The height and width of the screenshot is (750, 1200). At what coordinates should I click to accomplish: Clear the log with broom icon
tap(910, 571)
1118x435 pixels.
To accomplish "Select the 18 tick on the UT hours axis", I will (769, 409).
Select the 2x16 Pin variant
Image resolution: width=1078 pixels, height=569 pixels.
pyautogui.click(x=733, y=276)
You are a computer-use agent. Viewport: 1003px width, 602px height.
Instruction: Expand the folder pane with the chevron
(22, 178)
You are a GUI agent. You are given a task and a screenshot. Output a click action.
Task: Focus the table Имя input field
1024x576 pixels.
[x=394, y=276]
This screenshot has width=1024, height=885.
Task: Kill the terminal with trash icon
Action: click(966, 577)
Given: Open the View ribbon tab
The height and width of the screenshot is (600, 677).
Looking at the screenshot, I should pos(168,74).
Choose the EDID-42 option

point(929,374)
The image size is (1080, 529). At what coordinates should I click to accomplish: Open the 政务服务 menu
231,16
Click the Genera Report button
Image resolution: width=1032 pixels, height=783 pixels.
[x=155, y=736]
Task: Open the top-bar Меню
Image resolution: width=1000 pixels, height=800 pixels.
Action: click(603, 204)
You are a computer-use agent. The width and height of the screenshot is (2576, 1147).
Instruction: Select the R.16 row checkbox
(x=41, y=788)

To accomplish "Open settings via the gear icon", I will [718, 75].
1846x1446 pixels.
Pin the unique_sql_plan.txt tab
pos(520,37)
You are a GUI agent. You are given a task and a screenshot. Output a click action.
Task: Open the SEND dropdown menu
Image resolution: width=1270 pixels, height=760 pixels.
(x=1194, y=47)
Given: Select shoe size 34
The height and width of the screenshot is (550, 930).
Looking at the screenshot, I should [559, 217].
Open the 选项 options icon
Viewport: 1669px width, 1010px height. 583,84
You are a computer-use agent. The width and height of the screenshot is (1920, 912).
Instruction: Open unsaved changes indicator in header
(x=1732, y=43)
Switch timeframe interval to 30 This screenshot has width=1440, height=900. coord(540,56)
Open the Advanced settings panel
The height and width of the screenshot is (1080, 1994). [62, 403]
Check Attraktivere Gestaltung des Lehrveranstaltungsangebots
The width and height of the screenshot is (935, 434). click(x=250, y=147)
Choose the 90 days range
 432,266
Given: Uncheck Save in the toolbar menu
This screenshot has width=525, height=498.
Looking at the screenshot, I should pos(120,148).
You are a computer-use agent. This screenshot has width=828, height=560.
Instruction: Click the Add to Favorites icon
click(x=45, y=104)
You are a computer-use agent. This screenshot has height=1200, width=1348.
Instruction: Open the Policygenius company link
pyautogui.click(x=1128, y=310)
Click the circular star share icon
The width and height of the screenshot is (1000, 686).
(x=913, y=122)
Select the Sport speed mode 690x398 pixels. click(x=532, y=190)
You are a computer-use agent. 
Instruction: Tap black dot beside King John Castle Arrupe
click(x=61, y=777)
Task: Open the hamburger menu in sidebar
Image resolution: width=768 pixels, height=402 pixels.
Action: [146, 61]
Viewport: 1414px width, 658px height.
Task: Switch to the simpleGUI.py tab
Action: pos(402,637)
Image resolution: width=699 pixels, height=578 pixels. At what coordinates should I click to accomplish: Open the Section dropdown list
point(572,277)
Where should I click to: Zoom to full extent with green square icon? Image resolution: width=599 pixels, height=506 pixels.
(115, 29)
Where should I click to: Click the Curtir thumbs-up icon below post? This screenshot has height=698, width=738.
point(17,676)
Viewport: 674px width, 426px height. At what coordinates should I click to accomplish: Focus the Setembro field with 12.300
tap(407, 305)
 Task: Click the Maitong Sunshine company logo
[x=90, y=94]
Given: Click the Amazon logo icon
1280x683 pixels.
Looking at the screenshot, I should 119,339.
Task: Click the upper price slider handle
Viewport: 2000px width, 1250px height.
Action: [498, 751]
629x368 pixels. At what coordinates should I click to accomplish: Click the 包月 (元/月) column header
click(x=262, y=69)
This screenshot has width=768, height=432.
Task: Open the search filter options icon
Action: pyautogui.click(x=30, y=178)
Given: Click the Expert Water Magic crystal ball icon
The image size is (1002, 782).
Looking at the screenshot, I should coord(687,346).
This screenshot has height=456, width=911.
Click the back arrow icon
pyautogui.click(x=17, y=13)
════════════════
# Task to complete:
Filter the lines above, keeping each one that contains the string "computer".

# Solved problem:
You are a computer-use agent. Viewport: 1003px width, 602px height.
You are a computer-use agent. The width and height of the screenshot is (2576, 1147).
You are a computer-use agent. The width and height of the screenshot is (1920, 912).
You are a computer-use agent. This screenshot has width=828, height=560.
You are a computer-use agent. This screenshot has height=1200, width=1348.
You are a computer-use agent. 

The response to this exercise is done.